- _ABOUT THIS EXERCISE_: The expected result is the run of lines from the one containing "The height and width of the screenshot is (720, 900)." to the end of the listing, copied exactly.

- _SUPPLIED DATA_:
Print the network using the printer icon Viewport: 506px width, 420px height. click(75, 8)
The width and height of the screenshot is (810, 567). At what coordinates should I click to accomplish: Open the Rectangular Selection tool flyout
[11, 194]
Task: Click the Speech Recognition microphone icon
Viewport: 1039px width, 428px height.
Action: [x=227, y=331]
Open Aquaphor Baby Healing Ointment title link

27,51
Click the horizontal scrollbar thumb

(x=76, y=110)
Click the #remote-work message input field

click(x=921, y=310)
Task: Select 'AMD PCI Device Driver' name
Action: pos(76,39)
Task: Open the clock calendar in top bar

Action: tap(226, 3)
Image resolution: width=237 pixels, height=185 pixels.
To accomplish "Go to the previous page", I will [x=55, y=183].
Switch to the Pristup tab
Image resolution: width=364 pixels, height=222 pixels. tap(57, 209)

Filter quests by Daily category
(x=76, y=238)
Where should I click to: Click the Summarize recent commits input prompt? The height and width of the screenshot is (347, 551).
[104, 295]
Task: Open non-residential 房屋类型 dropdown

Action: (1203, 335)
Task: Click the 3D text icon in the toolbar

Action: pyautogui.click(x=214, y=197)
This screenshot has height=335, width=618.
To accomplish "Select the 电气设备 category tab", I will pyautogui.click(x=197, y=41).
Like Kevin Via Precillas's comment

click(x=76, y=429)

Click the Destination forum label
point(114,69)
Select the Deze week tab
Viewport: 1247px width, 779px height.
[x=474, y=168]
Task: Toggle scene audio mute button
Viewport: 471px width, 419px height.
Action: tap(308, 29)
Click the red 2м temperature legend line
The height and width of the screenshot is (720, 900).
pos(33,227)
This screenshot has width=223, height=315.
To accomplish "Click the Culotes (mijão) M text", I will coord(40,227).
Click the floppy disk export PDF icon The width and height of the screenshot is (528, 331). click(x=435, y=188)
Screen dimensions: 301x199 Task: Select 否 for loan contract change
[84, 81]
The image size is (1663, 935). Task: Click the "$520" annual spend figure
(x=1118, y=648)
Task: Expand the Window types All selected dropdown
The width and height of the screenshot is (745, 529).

- _ANSWER TO THE PROBLEM_:
The height and width of the screenshot is (720, 900).
pos(33,227)
This screenshot has width=223, height=315.
To accomplish "Click the Culotes (mijão) M text", I will coord(40,227).
Click the floppy disk export PDF icon The width and height of the screenshot is (528, 331). click(x=435, y=188)
Screen dimensions: 301x199 Task: Select 否 for loan contract change
[84, 81]
The image size is (1663, 935). Task: Click the "$520" annual spend figure
(x=1118, y=648)
Task: Expand the Window types All selected dropdown
The width and height of the screenshot is (745, 529).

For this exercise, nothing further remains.